Introduction: Mandrake Cake

About: Quirky gifts, colorful paintings, detailed drawings, silly graphics--I do it all.

My daughter wanted a Harry Potter birthday party for her big 14-year-old celebration. Now, I am sure most of you have seen the variety of lovely wizarding cakes speckled beautifully across the internet--golden snitch cakes with delicate white chocolate wings; recreations of Hagrid's large pink birthday offering; lightening bolts jollilu decorated with round spectacles.

All of those options are lovely and beautiful for normal, Hogwarts-loving children. However, my daughter is not normal. She is super strange. No perfectly beautiful cake would be fit for my little weirdo, so I decided a dirt cake with screaming mandrake heads emerging from the ground would be ideal for her Harry Potter Birthday Party.

The cake was a huge hit and filled the room with laughter and groans at its presentation. If you are looking for an intricately gilded snitch to march gloriously into position in front of the birthday child, this is not the cake for you. But if you want to make terrible baby-screeching noises every time someone goes near the cake, this simple project is juuuuust right for your celebrations.

Step 1: Procure Tools and Supplies

Supplies:

- Three thrift store plastic baby dolls. Try to find three dolls with a variety of head sizes so that you can stagger the mandrakes around the cake in a circle, creating a pleasant presentation from any angle.

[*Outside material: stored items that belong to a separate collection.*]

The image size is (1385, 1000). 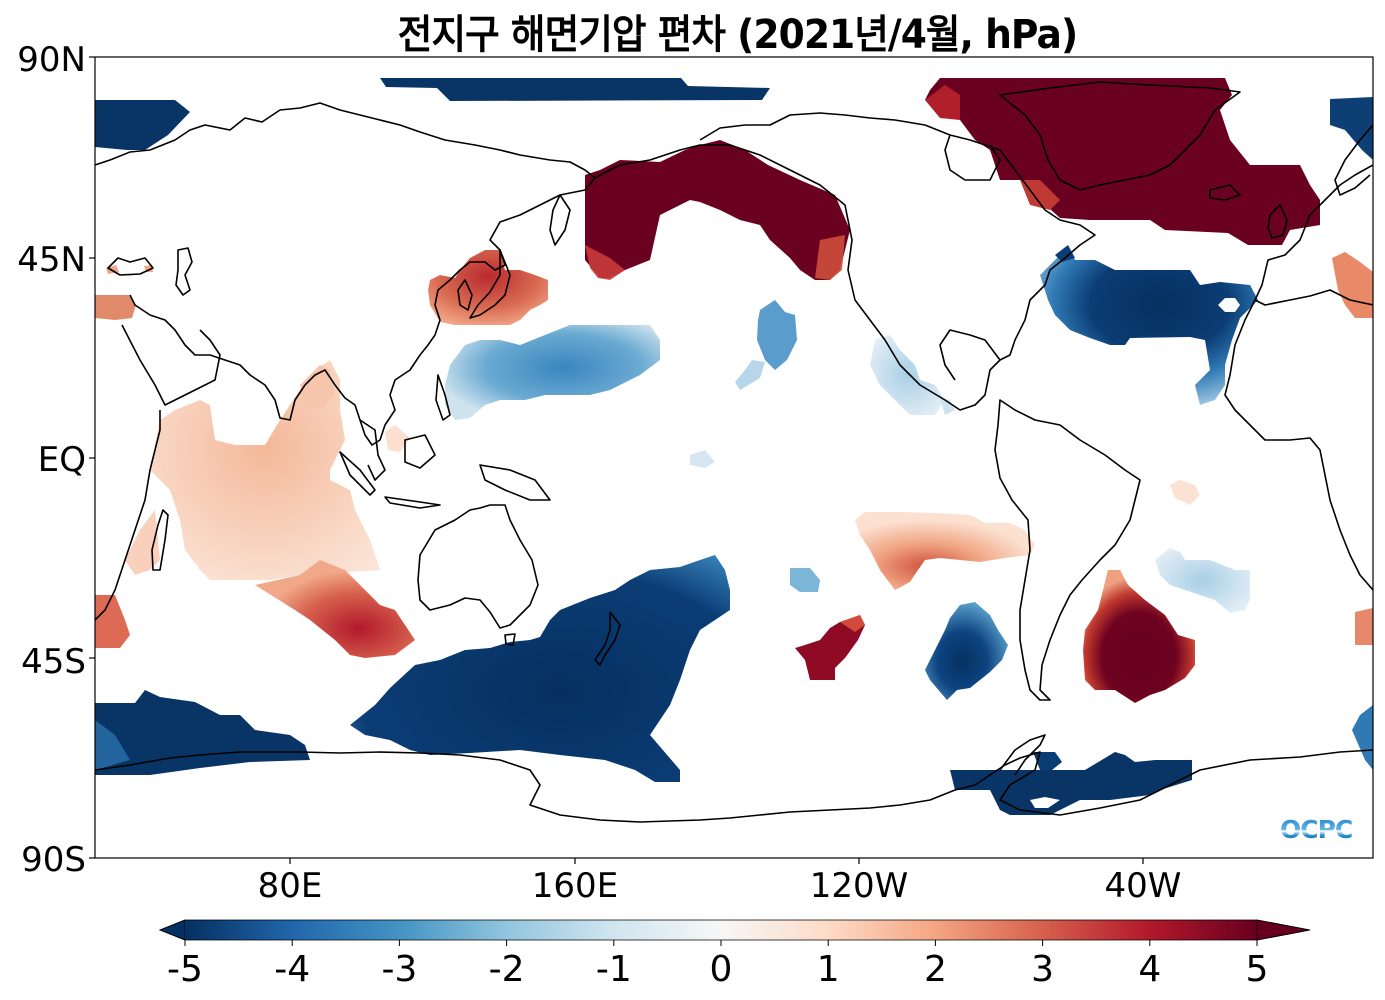 What do you see at coordinates (185, 970) in the screenshot?
I see `colorbar-tick-label: -5` at bounding box center [185, 970].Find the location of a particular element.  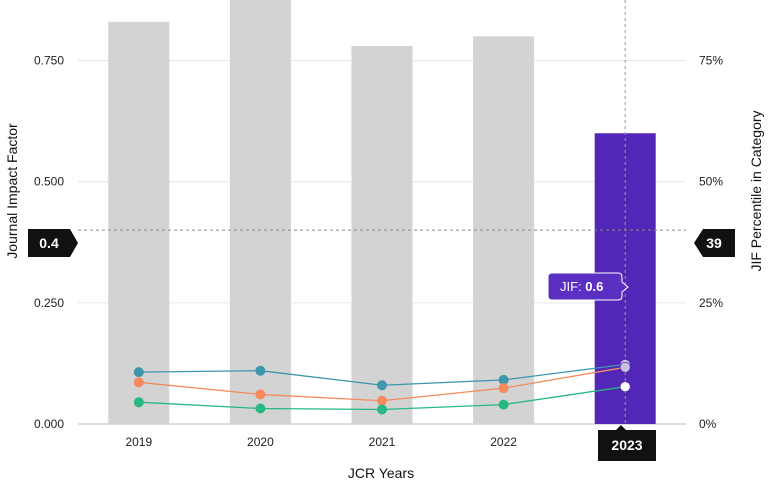

right-value-badge: 39 is located at coordinates (714, 243).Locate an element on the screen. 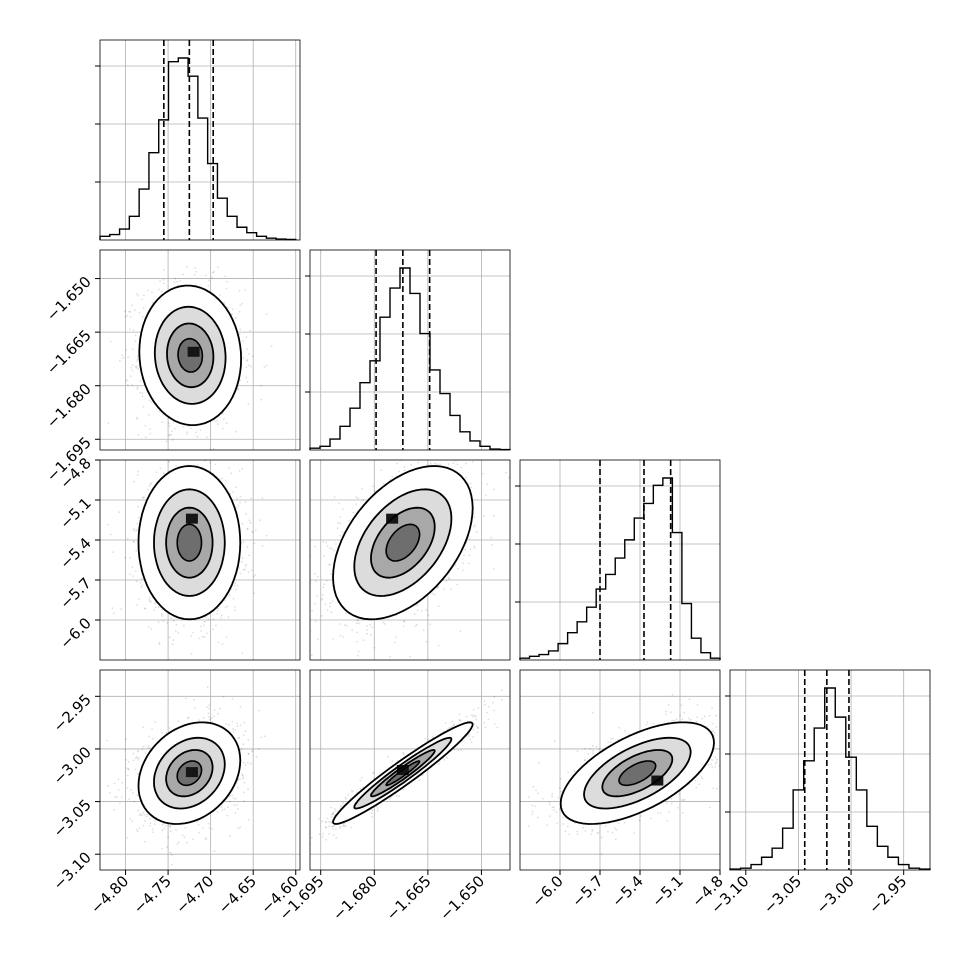 The image size is (970, 970). contour-outer is located at coordinates (403, 543).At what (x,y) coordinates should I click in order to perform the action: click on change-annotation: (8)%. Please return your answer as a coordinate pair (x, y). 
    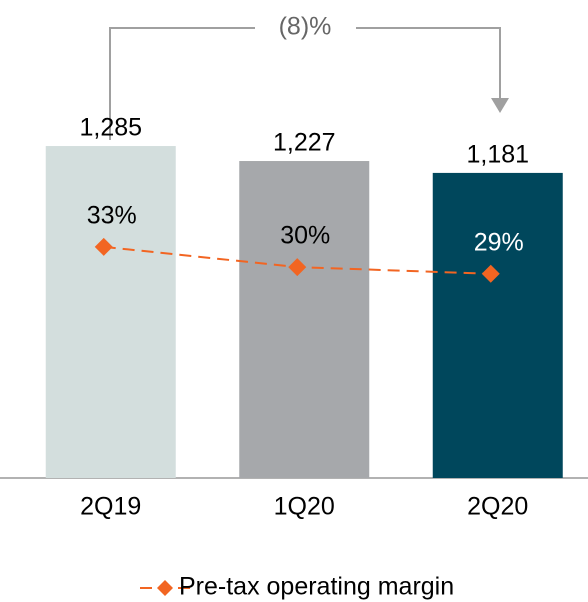
    Looking at the image, I should click on (306, 27).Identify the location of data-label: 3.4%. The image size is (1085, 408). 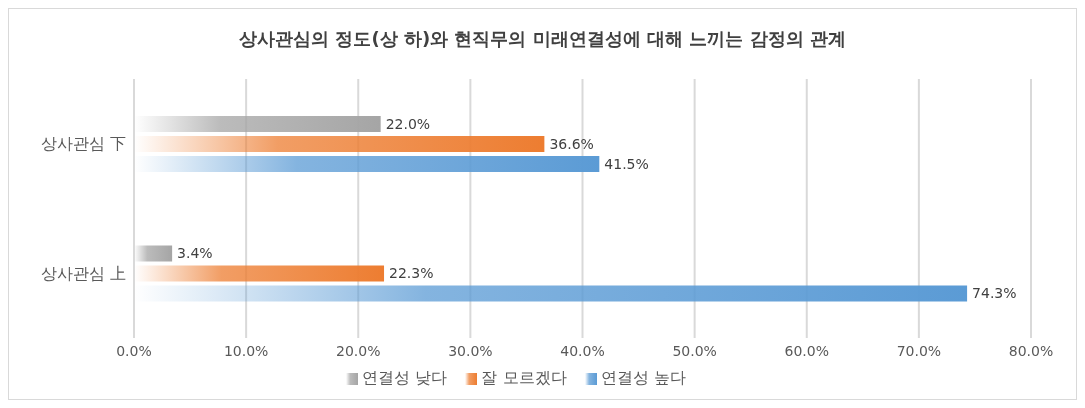
(195, 254).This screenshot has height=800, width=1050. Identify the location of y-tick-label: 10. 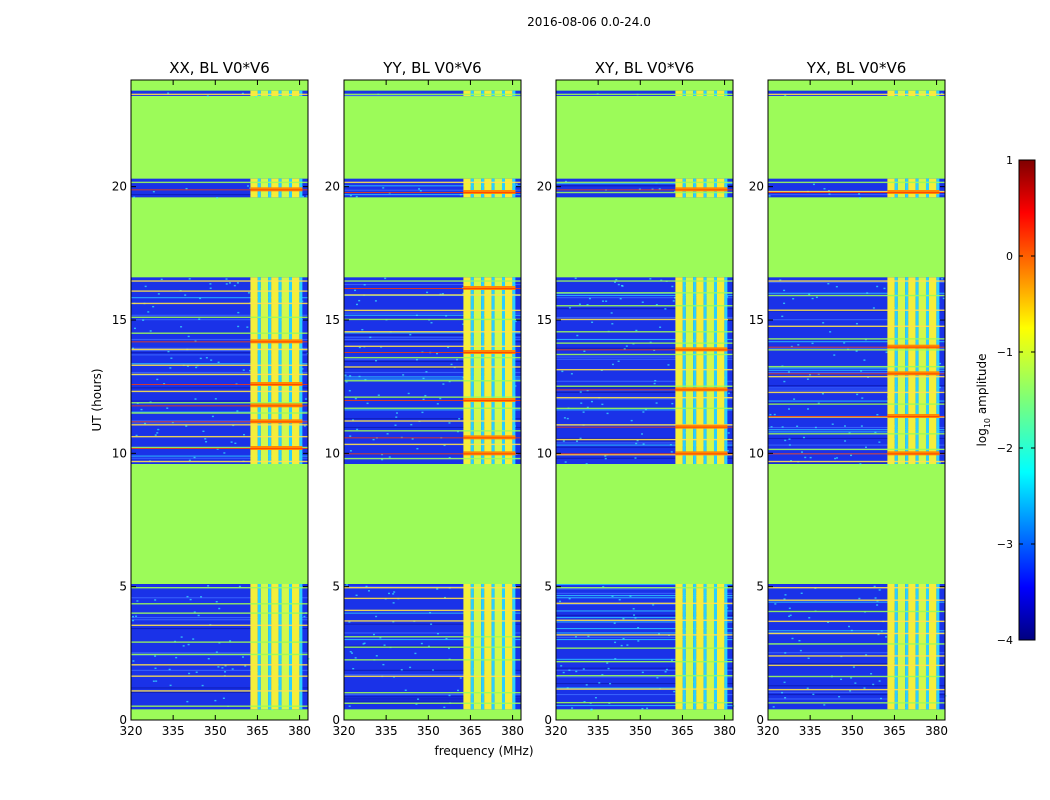
(756, 453).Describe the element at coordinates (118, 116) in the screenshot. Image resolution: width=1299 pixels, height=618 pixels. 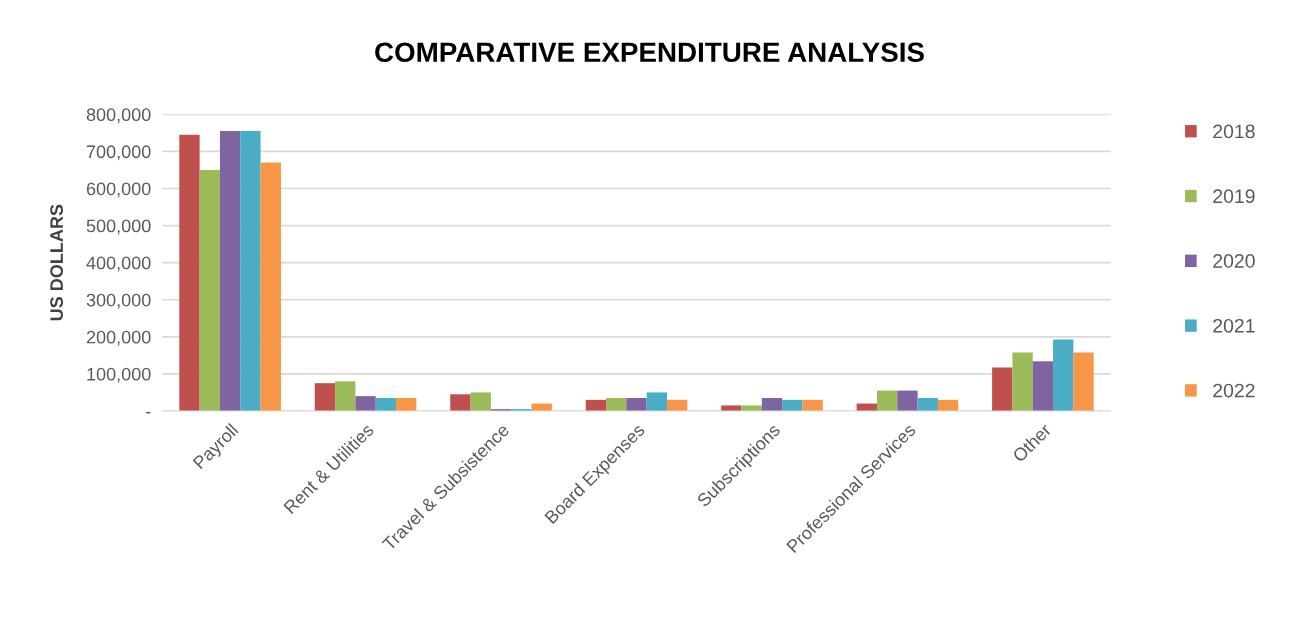
I see `y-tick-label: 800,000` at that location.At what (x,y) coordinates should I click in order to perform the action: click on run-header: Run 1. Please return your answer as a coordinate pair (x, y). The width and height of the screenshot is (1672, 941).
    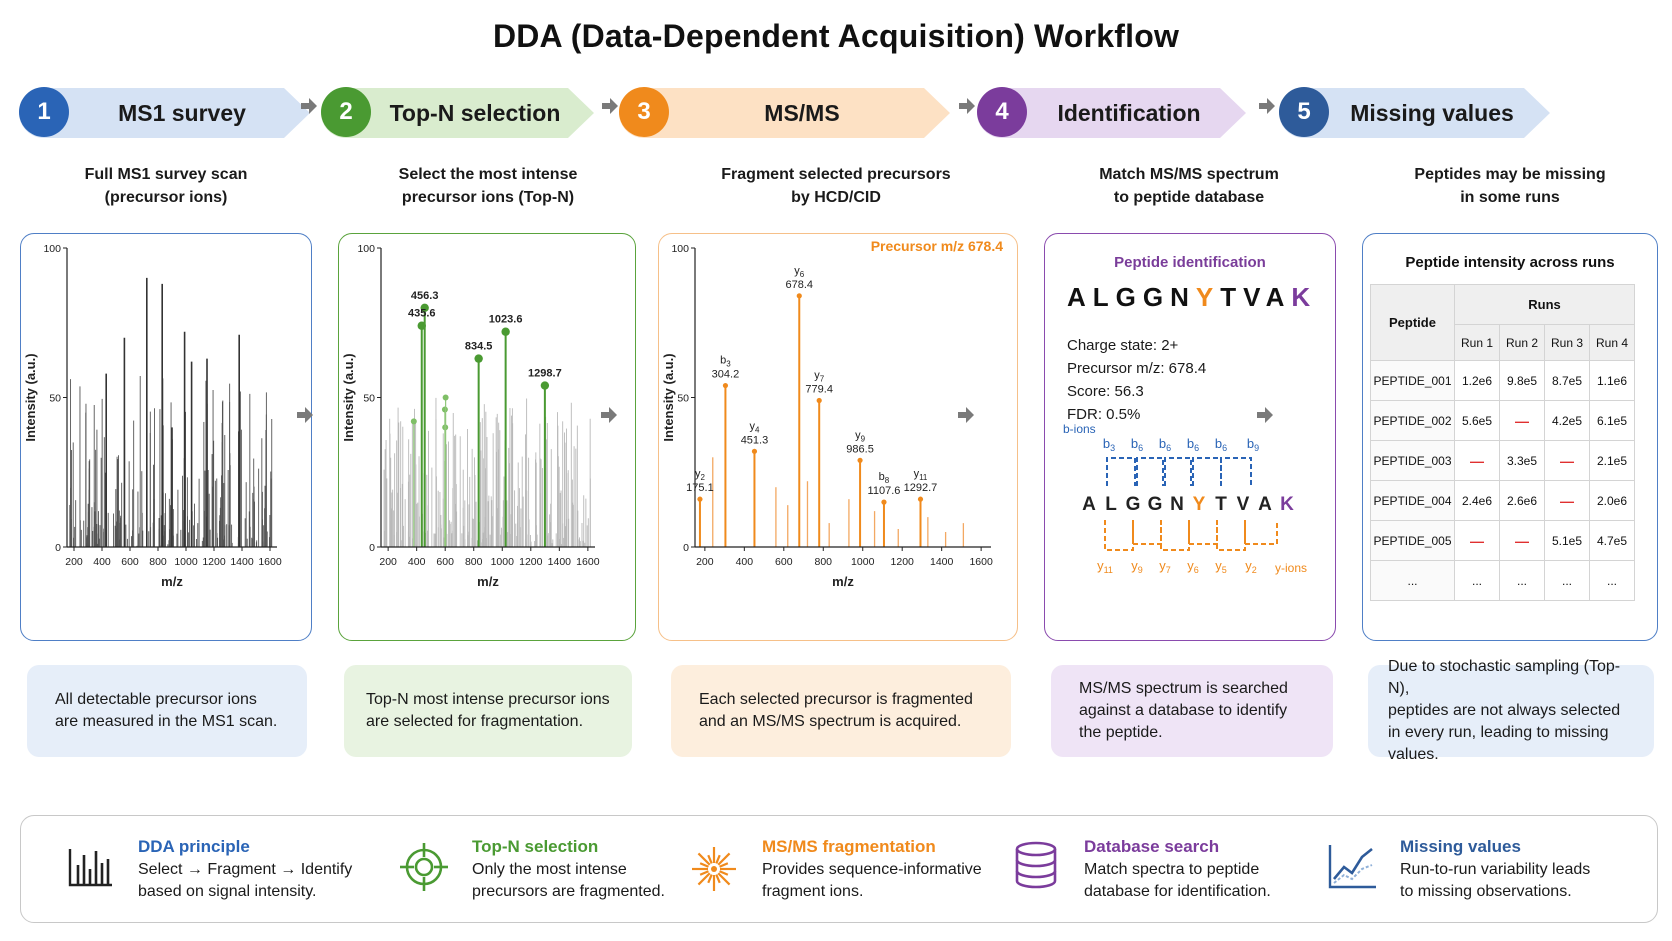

- Fake foliage (I purchased four little bunches from the dollar store)

- Hot Glue Sticks

- Cake ingredients for any cake recipe you love

- Chocolate frosting

- Oreos

- Gummy worms

Tools:

- Utility Knife

- Glue Gun

- Springform pan

- Black and brown sharpies

Step 2: Murder the Babies and Make Them Hideous

Pop the heads off of your baby dolls. Sometimes they pull right off the neck with enough force, but if you can't get the head off by force you can cut around the base of the head where it meets the neck with the utility knife.

Using the utility knife, carefully cut along the hairline of each doll, essentially scalping each baby doll.

After the hair is gone, the babies still look somewhat sweet. Take a brown sharpie and scribble on the doll's cheeks, then smudge the ink with your finger right away. Don't let the sharpie dry before smudging!

Take the black sharpie and give the doll some intensely angry eyebrows. I didn't take a picture of the baby's face after dirtying but before adding leaves, but hopefully the finished shot gives you an idea of what to aim for. Grrr! Now that baby is looking like a mandrake!

Step 3: Hot Glue, Bake a Cake, and Finish!

Cut the stems on your fake foliage down so that when the stems are glued to the back of the baby head, the leaves are just high enough to show the mandrake face. Hot glue the stems in place around the back of each mandrake's head until there is a nice bouquet of greenery spreading from the top.

Bake your cake however you would like and coat with chocolate frosting. Crush oreos in a ziploc bag with a rolling pin and cover the frosting with oreoes, giving the cake a distinctive dirt appearance.

Arrange the mandrake heads in a circle on the cake so that each baby is facing outward, creating a pleasant display in any direction. Toothpicks can be used through the inside of the mandrake heads (where they were once attached to a neck) to stabilize as needed. Delicately rearrange the leaves on top so that a dense canopy of foliage hides the inside/backs of the mandrake heads.

Cut several gummy worms in half and spread them out around the cake to further the "mandrakes in the garden" effect.

Display your creation proudly throughout the party, or make a grand cake entrance with your display. Screech loudly like a mandrake any time a guest comes near the cake. Plant your candles, set them on fire (don't let any plastic leaves catch!), and celebrate! Remove mandrake heads and serve like a normal cake.